(Collected data entries)
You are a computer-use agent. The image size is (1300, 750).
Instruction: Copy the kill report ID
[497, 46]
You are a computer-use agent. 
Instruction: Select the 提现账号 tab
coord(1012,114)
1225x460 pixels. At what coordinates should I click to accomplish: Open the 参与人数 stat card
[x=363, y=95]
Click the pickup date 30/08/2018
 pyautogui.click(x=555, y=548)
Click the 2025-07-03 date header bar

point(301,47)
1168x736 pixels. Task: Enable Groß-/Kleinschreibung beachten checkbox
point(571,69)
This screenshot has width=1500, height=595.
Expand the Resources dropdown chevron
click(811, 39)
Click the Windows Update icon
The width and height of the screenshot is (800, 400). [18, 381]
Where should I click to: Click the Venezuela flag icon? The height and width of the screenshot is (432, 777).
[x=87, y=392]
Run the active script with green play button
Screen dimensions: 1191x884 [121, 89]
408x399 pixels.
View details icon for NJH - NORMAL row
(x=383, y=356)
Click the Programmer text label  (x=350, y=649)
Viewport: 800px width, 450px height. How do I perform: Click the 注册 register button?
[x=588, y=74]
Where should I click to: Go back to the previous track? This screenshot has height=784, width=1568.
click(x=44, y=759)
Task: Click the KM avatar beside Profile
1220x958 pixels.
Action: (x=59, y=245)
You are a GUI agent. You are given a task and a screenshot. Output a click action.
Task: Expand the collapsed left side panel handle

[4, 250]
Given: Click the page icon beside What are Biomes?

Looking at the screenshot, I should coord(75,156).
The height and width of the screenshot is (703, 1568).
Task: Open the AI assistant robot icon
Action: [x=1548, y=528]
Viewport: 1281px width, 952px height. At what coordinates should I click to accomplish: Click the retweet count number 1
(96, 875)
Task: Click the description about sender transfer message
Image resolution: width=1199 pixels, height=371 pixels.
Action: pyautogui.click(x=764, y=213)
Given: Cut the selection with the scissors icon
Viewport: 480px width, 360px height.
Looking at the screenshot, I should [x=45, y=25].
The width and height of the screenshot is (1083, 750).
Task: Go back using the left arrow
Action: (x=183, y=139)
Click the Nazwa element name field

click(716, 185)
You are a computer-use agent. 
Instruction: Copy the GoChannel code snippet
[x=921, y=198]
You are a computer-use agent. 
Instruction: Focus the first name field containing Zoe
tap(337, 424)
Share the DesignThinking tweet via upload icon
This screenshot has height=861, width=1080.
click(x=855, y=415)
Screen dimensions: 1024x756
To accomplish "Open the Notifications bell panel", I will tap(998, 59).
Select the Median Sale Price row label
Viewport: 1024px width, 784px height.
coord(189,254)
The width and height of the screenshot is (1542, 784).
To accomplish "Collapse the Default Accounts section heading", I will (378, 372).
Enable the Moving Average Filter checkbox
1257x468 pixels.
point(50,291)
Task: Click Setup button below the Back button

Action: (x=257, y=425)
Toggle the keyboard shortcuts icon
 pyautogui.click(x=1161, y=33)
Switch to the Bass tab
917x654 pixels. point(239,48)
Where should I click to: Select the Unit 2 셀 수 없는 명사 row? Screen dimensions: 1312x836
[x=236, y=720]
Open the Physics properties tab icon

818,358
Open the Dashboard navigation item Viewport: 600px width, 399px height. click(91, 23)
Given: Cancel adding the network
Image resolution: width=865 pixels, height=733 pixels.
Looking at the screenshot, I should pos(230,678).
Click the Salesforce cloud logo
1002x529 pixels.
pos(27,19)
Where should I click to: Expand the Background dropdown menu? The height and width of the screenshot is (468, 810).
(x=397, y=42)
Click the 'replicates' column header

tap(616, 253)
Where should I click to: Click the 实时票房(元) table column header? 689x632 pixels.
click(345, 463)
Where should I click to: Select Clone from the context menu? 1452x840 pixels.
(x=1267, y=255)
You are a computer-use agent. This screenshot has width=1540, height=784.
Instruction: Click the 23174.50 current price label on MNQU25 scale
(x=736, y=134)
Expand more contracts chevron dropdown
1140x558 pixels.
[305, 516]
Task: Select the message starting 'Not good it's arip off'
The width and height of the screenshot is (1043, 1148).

Work to be completed: From the line holding "Switch to the Bass tab" to the last line of the data above, copy every line exactly and include nothing more.

Written answer:
Switch to the Bass tab
917x654 pixels. point(239,48)
Where should I click to: Select the Unit 2 셀 수 없는 명사 row? Screen dimensions: 1312x836
[x=236, y=720]
Open the Physics properties tab icon

818,358
Open the Dashboard navigation item Viewport: 600px width, 399px height. click(91, 23)
Given: Cancel adding the network
Image resolution: width=865 pixels, height=733 pixels.
Looking at the screenshot, I should pos(230,678).
Click the Salesforce cloud logo
1002x529 pixels.
pos(27,19)
Where should I click to: Expand the Background dropdown menu? The height and width of the screenshot is (468, 810).
(x=397, y=42)
Click the 'replicates' column header

tap(616, 253)
Where should I click to: Click the 实时票房(元) table column header? 689x632 pixels.
click(345, 463)
Where should I click to: Select Clone from the context menu? 1452x840 pixels.
(x=1267, y=255)
You are a computer-use agent. This screenshot has width=1540, height=784.
Instruction: Click the 23174.50 current price label on MNQU25 scale
(x=736, y=134)
Expand more contracts chevron dropdown
1140x558 pixels.
[305, 516]
Task: Select the message starting 'Not good it's arip off'
The width and height of the screenshot is (1043, 1148).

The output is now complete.